Dialogi contra Pelagianos

  • Argues against the Pelagian heresy using dialogue in the mode of classical pagan literature

Book of Places, Book of Interpretation of Hebrew Names

  1. A translation/adaptation of a work by Eusebius on Palestinian place-names

  2. A list of Hebrew names and fanciful etymologies for them

Legacy

  • The_Vulgate_is still the Latin Bible used by the Roman Catholic Church. For centuries it provided Western Christianity with a standard text for theology, preaching, and debate. In fact, in 1546, the Roman Catholic Council of Trent made the_Vulgate_the only Latin authority for the Bible

  • Jerome is famous for his brilliant scholarship and hard work, in both the Biblical texts and classical pagan authors. But he was more of an academic than an original thinker, a better editor, and translator than exegete or preacher. He wrote many commentaries, but they are often compilations of previous authors more than his own ideas

    • His work varies in quality. Some of it is brilliant, insightful, and tremendously useful. Some of it is apparently quite bad or mediocre. Generally, he seems to be better with the Old Testament than the New
  • His personality was generally dour, bitter, and polemical, and traditional art often reflects that.

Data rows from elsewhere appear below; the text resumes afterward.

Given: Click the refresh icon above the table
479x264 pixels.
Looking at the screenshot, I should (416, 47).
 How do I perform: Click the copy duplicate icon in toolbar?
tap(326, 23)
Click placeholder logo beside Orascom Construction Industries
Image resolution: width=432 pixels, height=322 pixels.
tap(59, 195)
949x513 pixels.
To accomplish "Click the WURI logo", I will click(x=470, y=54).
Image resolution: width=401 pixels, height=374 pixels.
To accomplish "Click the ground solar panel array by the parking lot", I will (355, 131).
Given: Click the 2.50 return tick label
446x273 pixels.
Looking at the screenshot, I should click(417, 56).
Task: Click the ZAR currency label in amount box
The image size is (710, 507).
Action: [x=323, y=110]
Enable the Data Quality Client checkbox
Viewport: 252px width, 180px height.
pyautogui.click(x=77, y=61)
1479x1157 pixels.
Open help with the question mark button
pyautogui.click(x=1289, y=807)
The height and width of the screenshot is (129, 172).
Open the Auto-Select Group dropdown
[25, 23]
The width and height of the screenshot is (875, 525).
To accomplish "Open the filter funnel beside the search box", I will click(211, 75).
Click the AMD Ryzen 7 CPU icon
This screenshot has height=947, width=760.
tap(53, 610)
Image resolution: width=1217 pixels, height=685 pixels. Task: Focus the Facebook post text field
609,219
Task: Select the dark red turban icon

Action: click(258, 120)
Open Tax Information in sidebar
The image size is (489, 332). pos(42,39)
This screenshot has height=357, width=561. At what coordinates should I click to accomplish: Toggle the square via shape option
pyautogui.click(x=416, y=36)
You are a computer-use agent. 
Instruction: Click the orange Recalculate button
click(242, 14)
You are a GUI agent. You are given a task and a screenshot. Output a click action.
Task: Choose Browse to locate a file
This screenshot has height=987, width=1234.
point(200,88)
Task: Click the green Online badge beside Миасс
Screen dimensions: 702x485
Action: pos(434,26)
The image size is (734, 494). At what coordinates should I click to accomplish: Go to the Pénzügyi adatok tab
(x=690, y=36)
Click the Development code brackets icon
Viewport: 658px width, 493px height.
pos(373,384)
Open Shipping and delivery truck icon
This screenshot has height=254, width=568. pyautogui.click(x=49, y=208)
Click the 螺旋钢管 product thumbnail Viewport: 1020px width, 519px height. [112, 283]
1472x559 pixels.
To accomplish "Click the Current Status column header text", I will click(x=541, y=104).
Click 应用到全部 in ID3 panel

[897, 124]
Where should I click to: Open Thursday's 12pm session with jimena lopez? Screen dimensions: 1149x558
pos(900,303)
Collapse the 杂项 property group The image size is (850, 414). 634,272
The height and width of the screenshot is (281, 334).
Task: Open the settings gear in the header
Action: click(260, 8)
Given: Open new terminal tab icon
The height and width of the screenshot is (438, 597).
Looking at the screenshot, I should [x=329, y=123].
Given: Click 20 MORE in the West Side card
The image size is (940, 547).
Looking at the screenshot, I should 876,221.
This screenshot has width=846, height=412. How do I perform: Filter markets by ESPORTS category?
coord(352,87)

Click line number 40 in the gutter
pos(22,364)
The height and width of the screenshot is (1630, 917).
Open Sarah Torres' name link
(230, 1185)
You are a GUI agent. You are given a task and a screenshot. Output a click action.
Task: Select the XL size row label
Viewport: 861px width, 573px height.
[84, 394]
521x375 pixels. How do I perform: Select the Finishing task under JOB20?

  • Spread Greek thought into the West

  • He respected Jewish scholarship, culture, and history more than most of his contemporaries and predecessors and brought in a lot of Jewish scholarship to his work. This is what caused him to argue that only the original Hebrew texts of the Old Testament are divinely inspired and not the Septuagint

  • Regarding the Apocrypha, he used them frequently but did not seem to consider them to inspire Scripture on the same level as what we call the canon

  • He argued for numerous ideas which are not very biblical or accepted by Protestants but which are very important to Roman Catholics, such as:

    • The perpetual virginity of Mary, mother of Jesus

    • The primacy of the Roman bishop

Sources

  • González, Justo L. The Story of Christianity: Vol. 1: The Early Church to the Dawn of the Reformation. New York: HarperOne, 2010.